Zipolite and Turning Northwards

I haven’t fallen off the ends of the Earth; I’ve just been sitting on the edge for a while.





Zipolite is known as a beach where one can do nothing, and while I haven’t been doing exactly that, I’ve been enjoying the outward permissiveness of immobility to full effect.  For the last five days I’ve simply sat still, lulled in the hypnotic breath and thunder that goes on softly and constantly in the background, printing my brief footprints back and forth in the firm golden sand between sweeps of the warm erasing waves, a familiar at the shaded patio tables with the rainbow-striped cloths where my round glass seems to hold a creamed distillation of the ocean’s colors before their sunlit bars of broken sapphire and foam.  After two nights at the Hostal Teresa I moved my Miata fifty feet down the single road to a private room at the Posada Mexico hotel, a tidy room just big enough for a mosquito-netted bed, a little sink, a swinging rattan door to a tiny bathroom, and a miniature little writing table under the ceiling fan.  I’ve spent most of my days right there.

I’ve been working on another rewrite of my novel, and working also on the big decision of where to go from here.  And I’ve decided to turn around and begin a slow return Northwards to the States.

It’s a little humiliating to renege on the great goal of the trip (and the name of this blog, which in its silent way made a strong appeal to continue), but in various ways recently I’ve been confronting the fact that I’ve bitten off more than I could chew.  Looking at what would have been my next destination Southward, San Cristobel de los Casas in Chiapas, I was unwontedly dismayed to find it an eight-hour drive away, with a blank map of unknown small rural Mexican towns between wherein I would have to find lodging.  Scaling that reluctance outward into South America I realized I’d be into post-Jovian distances between bright points, the important matter being that I’d lost a certain thrill in the notion of the passage itself. 

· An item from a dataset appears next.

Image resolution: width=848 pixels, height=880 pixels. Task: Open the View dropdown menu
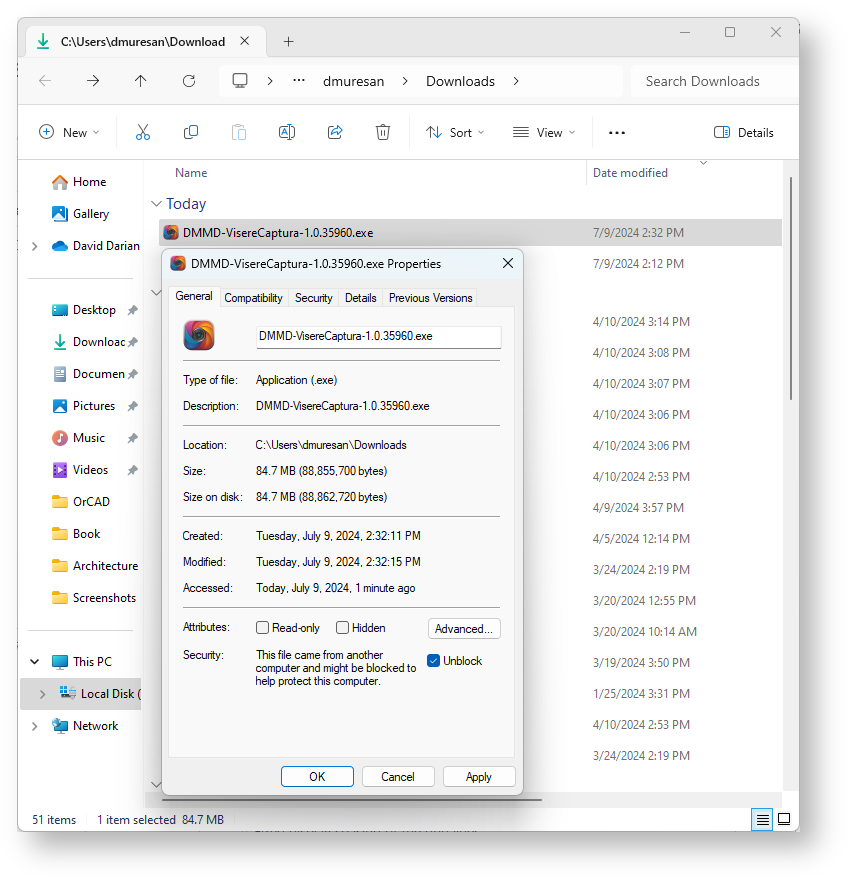(x=544, y=132)
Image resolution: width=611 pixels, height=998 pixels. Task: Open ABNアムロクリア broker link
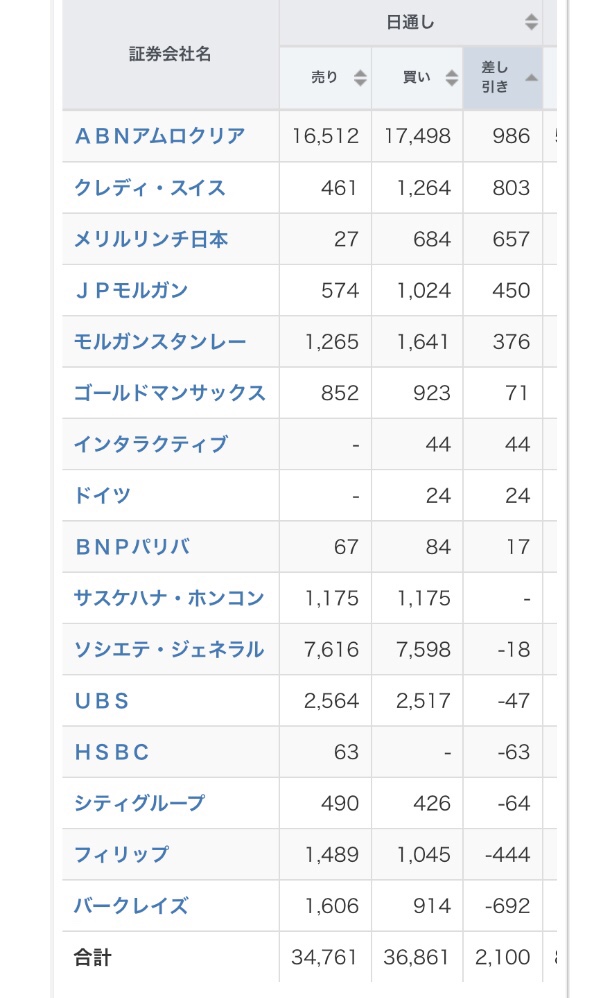160,136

In short, while I would still love to pull my Miata up at the end of all roads in Tierra del Fuego—and will regret not knowing that last, great press of the brake pedal—when I asked myself how I would most like to spend the last three and a half months of my midlife vacation, other possibilities arose.

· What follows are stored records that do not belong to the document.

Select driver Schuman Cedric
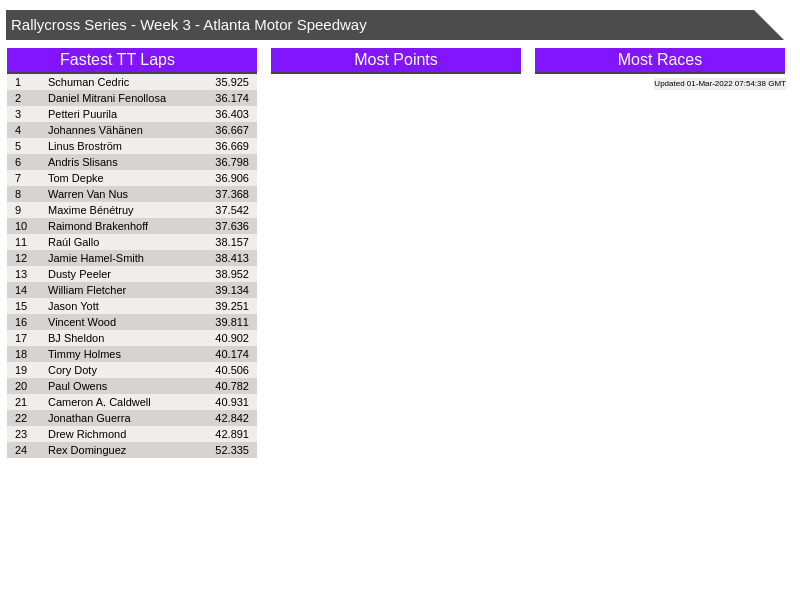The image size is (800, 600). tap(88, 82)
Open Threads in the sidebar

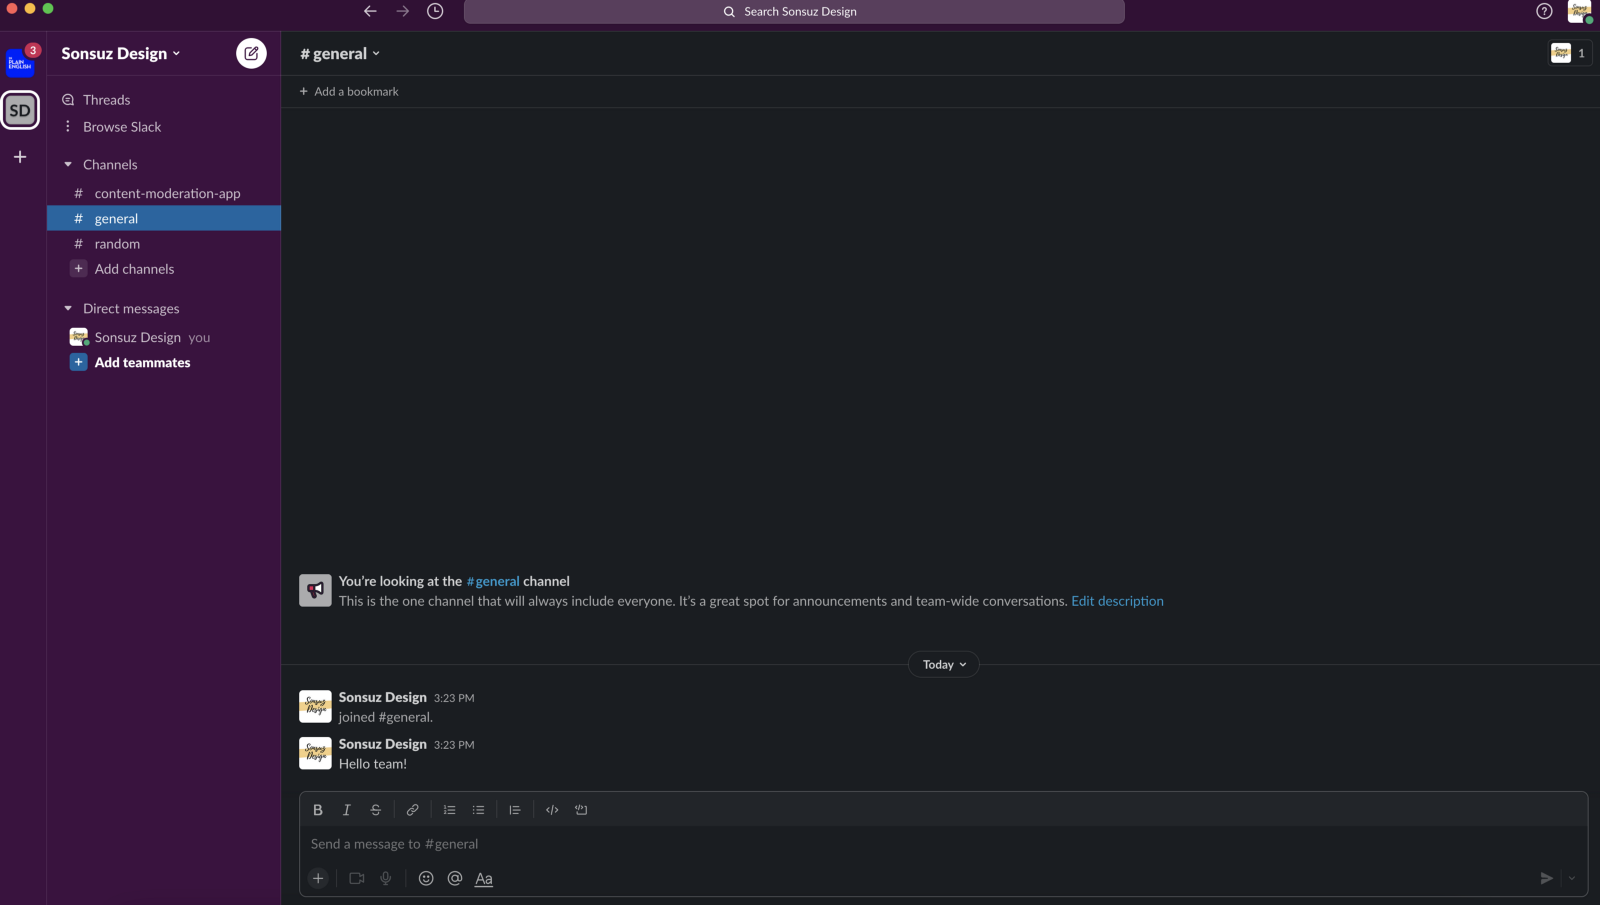coord(106,100)
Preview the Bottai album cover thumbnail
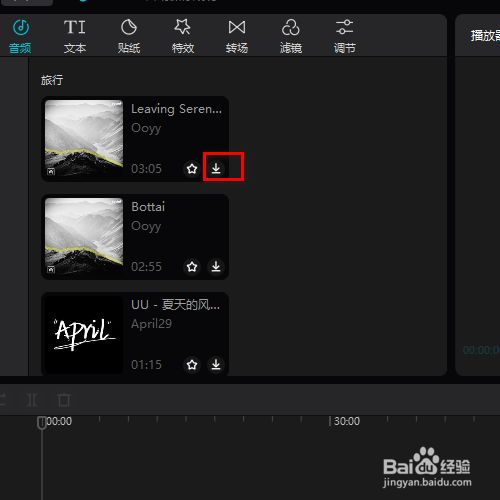The height and width of the screenshot is (500, 500). click(84, 236)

On the basis, as I said in an earlier post, of reasons both practical and shameful. 

The practical side is uninteresting, and consists of things like the daunting cost of shipping my car around the Darien Gap (perhaps $2,000), and the prospect of losing my Miata at the end (if I even could, Argentina having strange prohibitions about importing foreign cars). 

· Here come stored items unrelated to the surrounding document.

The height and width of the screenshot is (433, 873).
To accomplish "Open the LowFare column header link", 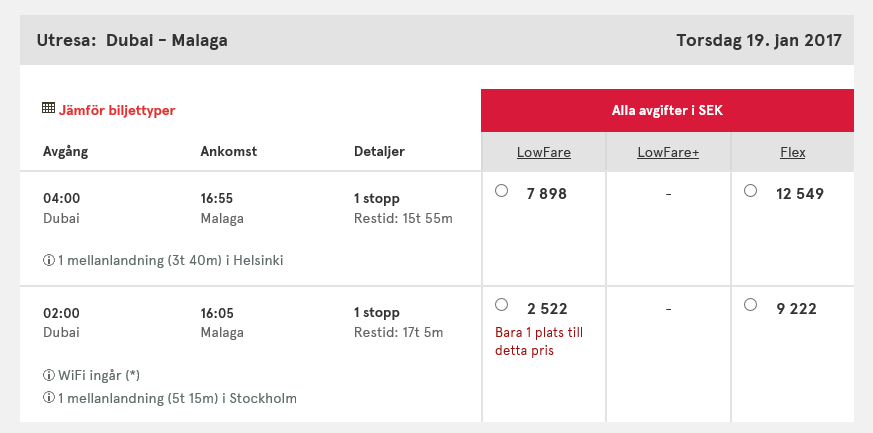I will (x=542, y=153).
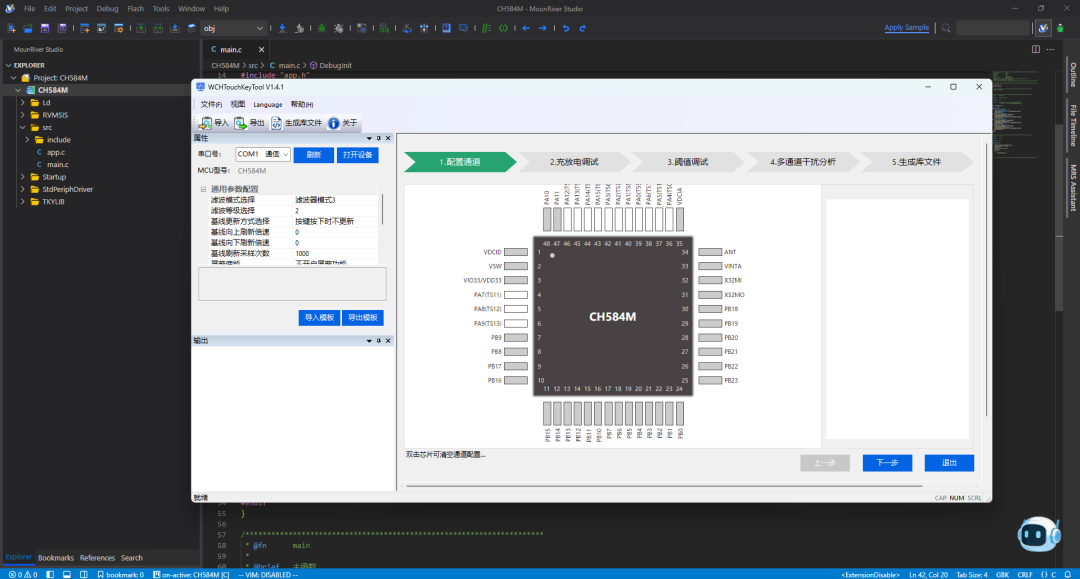Open the Language menu in WCHTouchKeyTool
The image size is (1080, 579).
click(267, 105)
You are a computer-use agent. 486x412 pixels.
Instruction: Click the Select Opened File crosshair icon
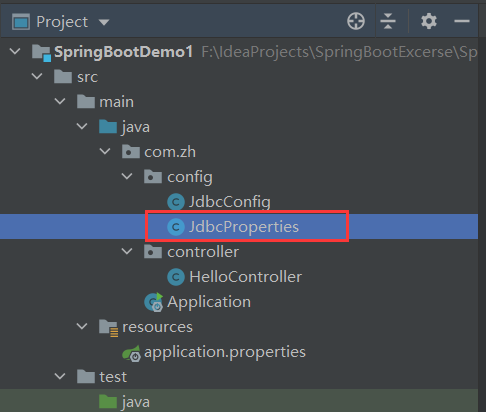(356, 22)
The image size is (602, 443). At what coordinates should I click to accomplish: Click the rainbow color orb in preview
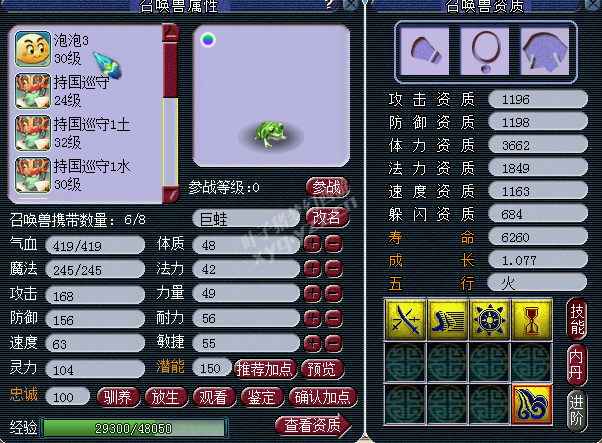point(208,40)
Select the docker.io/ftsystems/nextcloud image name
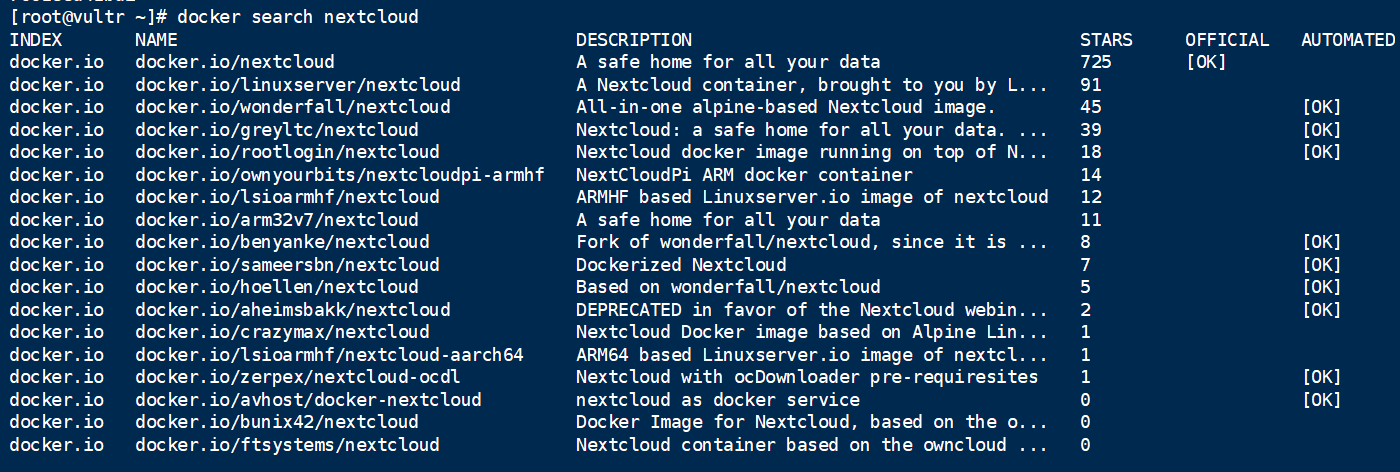This screenshot has height=472, width=1400. click(x=287, y=445)
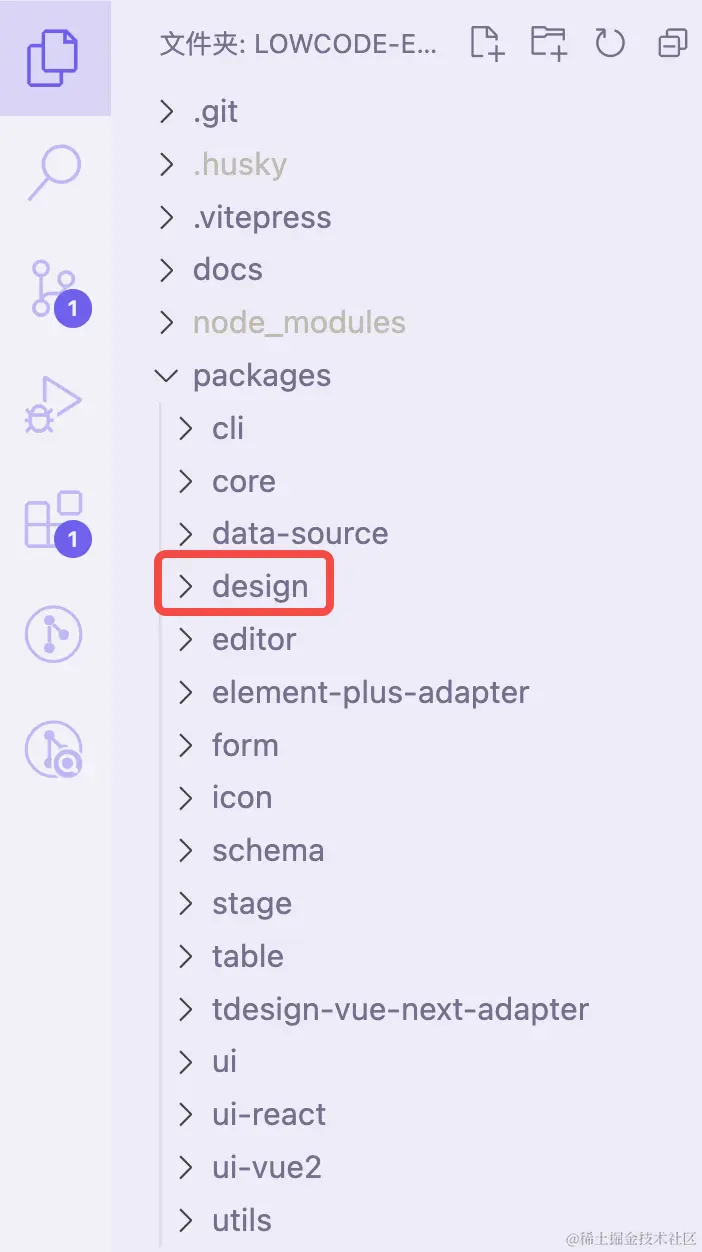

The emotional side, though, is where I feel a little exculpation is in order.  Basically, I’m homesick.  (Yes, I realize my home country is currently threatening to launch a nuclear war for, apparently, fun, which makes it perhaps not the best time to come back, but I can’t help it, I miss the USA anyway.)  Now, it’s particularly shameful to call oneself homesick while sitting at a beachside restaurant on a glorious day in the cool and humid breeze off the ocean while nibbling at a delicious plate of cold salami and cheeses alongside my laptop.   And Mexico has many glorious places that have been joyful and important to explore.  My feeling gets back to the enjoyment of the places between.  Mexico, it turns out, isn’t the best place to have a road trip—in a way that I think projects to other Central American countries. I imagined that I’d be driving a lot back roads (it’s a Miata, after all), which is precisely what I CAN’T do here, both because of the road conditions and because, quite honestly, I don’t feel safe there. 

The other day, driving through the outskirts of Oaxaca City, someone on an overpass threw a full beer bottle to explode on the hood of my car.  Now, while 99% of the people in Mexico I’ve met have been friendly, kind, and generous, I couldn’t help feeling like that greeting was an announcement of a 1% that also projects forward into areas that are even less stable in their remote regions.  I’d be lying if I said it didn’t play a role.

Like I say, shameful. 

So my plans right now are to work my way back up Mexico on the Eastern side, through San Luis Potosi and Monterrey, and enter the USA on the Atlantic side.  I have my eye on a writer’s workshop in Virginia in September, which would give me a lovely excuse to wend through the back roads of the Mid-Atlantic States: Tennessee, Kentucky, West Virginia.  And then, probably, continue up the East Coast to visit family.



3 comments:

  1. Matt, don't be too hard on yourself. Sometimes discretion really is the better part of valor. Come to Europe and we'll cruise around Northern Italy. Beautiful scenery and cities, pasta, red wine, what can go wrong?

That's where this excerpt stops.